▶ WORK TO BE COMPLETED
Please repeat exactly the lines below from the one containing "Retourenschein anfordern (114, 781)" down to the one containing "068-308-6399 (381, 1561)", both included, and nothing else.

▶ DATA TO PROCESS
★ ★ ★ ★ ★ ★ ★
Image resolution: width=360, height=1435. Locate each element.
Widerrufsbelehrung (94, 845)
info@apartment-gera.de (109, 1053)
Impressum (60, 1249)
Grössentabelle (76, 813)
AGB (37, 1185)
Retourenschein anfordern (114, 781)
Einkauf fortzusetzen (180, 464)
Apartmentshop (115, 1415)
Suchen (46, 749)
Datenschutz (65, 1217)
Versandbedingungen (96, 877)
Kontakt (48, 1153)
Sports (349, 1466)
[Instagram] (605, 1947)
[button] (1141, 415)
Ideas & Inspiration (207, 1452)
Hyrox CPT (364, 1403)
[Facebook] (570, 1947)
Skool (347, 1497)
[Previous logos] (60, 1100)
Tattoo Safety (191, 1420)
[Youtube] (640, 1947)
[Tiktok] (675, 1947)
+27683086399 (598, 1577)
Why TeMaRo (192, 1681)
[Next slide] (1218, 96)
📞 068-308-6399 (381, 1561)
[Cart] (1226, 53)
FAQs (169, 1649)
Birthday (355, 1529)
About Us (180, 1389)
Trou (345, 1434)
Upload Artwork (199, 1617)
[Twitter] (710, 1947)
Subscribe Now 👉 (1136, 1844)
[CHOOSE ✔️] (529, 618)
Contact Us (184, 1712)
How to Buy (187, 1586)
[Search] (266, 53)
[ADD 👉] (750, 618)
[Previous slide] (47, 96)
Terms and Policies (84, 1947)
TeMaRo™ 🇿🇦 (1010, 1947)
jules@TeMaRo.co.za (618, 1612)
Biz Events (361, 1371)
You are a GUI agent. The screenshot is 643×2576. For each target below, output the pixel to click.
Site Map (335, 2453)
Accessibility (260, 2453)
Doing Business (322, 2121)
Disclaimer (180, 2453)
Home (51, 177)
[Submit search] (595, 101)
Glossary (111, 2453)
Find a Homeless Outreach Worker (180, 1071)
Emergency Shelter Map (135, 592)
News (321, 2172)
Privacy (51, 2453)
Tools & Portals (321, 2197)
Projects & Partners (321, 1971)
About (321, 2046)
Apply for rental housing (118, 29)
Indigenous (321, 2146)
★ ★ ★ ★ ★ ★ ★
▶ EXERCISE SOLUTION
Retourenschein anfordern (114, 781)
Einkauf fortzusetzen (180, 464)
Apartmentshop (115, 1415)
Suchen (46, 749)
Datenschutz (65, 1217)
Versandbedingungen (96, 877)
Kontakt (48, 1153)
Sports (349, 1466)
[Instagram] (605, 1947)
[button] (1141, 415)
Ideas & Inspiration (207, 1452)
Hyrox CPT (364, 1403)
[Facebook] (570, 1947)
Skool (347, 1497)
[Previous logos] (60, 1100)
Tattoo Safety (191, 1420)
[Youtube] (640, 1947)
[Tiktok] (675, 1947)
+27683086399 (598, 1577)
Why TeMaRo (192, 1681)
[Next slide] (1218, 96)
📞 068-308-6399 (381, 1561)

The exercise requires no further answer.